**TASK ITEM:** Rewrite the listing from the line that has "Describe the element at coordinates (386, 345)" through the line that has "multiple-matches-select: First match only is", changing "screenshot" to "image" and leaving everything else untouched; give back only those lines.

**DATASET EXCERPTS:**

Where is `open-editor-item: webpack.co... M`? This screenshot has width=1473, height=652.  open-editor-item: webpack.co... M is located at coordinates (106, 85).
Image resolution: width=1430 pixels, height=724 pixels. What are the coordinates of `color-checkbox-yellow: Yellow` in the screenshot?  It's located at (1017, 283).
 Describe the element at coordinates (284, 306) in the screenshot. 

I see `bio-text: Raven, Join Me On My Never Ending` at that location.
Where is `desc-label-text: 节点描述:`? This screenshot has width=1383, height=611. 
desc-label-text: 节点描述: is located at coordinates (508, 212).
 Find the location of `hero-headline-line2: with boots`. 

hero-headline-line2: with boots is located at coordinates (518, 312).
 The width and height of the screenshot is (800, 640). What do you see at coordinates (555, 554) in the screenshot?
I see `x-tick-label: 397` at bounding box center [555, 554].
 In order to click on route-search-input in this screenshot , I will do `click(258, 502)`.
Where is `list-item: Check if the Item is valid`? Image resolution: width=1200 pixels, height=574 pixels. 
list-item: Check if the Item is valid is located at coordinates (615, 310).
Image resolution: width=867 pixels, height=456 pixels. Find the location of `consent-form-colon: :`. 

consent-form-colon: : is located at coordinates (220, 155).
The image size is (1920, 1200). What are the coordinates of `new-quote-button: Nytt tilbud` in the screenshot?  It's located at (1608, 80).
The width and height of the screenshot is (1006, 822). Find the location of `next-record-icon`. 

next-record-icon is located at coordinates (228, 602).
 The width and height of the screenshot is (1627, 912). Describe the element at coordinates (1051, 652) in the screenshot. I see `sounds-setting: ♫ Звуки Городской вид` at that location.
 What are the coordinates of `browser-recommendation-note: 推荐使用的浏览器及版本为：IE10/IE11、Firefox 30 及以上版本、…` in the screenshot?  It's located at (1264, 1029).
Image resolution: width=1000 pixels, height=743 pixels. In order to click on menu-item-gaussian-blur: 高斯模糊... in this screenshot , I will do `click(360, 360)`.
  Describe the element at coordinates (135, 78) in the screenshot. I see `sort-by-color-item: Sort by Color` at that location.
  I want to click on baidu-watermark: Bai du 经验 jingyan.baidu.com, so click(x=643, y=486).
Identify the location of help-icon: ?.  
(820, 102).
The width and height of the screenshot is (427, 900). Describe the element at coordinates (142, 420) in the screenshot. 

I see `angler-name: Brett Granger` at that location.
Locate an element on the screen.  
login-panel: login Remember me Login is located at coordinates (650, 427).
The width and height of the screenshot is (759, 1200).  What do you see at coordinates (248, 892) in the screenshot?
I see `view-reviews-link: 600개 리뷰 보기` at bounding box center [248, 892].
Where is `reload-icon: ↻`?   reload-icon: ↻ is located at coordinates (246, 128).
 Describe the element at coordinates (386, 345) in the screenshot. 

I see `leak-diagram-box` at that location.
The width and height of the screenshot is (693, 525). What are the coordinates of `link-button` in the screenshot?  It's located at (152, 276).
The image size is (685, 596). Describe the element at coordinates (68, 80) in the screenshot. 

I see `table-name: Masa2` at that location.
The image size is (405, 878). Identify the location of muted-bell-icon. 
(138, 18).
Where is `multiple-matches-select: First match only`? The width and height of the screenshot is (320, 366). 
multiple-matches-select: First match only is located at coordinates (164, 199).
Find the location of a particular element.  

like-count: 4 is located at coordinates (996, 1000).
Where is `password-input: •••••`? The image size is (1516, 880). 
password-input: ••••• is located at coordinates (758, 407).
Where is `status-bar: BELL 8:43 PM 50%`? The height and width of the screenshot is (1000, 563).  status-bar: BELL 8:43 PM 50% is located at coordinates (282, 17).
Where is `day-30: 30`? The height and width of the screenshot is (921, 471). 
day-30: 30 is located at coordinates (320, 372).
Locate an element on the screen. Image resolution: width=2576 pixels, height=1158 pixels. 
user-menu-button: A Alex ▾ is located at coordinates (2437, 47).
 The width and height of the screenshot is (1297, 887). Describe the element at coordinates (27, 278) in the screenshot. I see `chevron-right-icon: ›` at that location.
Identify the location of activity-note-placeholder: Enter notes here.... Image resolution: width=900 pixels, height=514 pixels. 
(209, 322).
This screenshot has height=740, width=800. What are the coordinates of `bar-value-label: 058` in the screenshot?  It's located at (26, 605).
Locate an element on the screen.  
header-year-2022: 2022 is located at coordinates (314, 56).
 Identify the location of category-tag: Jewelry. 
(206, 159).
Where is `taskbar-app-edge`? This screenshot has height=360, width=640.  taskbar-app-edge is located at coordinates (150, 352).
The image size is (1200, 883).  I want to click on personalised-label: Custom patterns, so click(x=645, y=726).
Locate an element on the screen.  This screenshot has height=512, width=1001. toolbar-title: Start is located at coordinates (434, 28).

**FINISHED EXERCISE:**
 Describe the element at coordinates (386, 345) in the image. 

I see `leak-diagram-box` at that location.
The width and height of the image is (693, 525). What are the coordinates of `link-button` in the image?  It's located at (152, 276).
The image size is (685, 596). Describe the element at coordinates (68, 80) in the image. 

I see `table-name: Masa2` at that location.
The image size is (405, 878). Identify the location of muted-bell-icon. 
(138, 18).
Where is `multiple-matches-select: First match only`? The width and height of the image is (320, 366). 
multiple-matches-select: First match only is located at coordinates (164, 199).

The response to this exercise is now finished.